◆ **Given data**
◆ ◆ ◆ ◆
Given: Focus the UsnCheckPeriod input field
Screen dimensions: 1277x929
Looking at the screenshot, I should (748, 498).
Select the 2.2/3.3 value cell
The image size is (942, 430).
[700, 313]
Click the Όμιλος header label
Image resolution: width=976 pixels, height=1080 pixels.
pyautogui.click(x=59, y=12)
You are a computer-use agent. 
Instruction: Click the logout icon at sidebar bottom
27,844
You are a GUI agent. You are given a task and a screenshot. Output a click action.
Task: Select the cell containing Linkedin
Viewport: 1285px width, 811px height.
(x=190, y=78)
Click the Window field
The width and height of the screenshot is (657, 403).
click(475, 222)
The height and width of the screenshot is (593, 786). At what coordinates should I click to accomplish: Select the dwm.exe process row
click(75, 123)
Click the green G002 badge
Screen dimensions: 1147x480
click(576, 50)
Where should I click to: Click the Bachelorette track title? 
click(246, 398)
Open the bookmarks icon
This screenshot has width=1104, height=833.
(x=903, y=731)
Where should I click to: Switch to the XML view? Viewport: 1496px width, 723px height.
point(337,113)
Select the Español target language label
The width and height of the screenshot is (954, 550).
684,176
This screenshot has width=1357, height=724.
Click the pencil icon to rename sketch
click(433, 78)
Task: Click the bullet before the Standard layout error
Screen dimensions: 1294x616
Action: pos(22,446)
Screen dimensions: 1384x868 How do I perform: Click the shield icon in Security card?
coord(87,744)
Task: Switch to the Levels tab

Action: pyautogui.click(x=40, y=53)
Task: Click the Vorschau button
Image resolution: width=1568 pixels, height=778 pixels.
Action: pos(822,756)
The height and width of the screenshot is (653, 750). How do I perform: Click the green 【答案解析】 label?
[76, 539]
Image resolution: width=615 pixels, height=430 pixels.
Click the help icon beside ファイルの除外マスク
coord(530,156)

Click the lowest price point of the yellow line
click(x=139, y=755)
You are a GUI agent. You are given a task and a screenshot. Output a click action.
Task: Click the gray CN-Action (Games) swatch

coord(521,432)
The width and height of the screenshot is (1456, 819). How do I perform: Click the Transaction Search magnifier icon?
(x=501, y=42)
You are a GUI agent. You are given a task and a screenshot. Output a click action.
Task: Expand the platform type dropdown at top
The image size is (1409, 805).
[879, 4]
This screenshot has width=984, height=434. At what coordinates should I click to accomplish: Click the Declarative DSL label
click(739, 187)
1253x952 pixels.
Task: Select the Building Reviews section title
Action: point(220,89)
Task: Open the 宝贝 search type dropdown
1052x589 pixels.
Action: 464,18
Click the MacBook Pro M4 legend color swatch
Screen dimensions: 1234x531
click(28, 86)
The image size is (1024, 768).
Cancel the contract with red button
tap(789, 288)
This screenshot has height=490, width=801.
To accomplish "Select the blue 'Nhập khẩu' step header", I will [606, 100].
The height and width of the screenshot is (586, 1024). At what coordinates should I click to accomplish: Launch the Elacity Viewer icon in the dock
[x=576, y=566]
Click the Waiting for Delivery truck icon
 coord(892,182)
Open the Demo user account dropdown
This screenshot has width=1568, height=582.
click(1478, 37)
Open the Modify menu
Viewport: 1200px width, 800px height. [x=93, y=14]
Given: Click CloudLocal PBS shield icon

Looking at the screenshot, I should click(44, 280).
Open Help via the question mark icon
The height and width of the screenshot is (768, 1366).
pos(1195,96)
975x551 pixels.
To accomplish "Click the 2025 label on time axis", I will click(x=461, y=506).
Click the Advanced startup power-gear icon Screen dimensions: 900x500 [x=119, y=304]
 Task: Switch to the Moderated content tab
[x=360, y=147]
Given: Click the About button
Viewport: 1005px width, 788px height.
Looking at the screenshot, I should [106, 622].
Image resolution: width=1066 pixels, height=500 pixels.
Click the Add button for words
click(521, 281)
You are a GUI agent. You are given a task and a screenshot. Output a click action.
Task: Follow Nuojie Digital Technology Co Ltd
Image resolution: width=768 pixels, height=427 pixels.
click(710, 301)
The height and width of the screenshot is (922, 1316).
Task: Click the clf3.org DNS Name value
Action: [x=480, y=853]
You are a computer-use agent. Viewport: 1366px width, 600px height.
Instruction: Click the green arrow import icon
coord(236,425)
◆ ◆ ◆ ◆
◆ **Task**
Go through the data and show each line that holds "will".

◆ **Finished exercise**
To accomplish "Select the blue 'Nhập khẩu' step header", I will [606, 100].
To accomplish "Click the 2025 label on time axis", I will click(x=461, y=506).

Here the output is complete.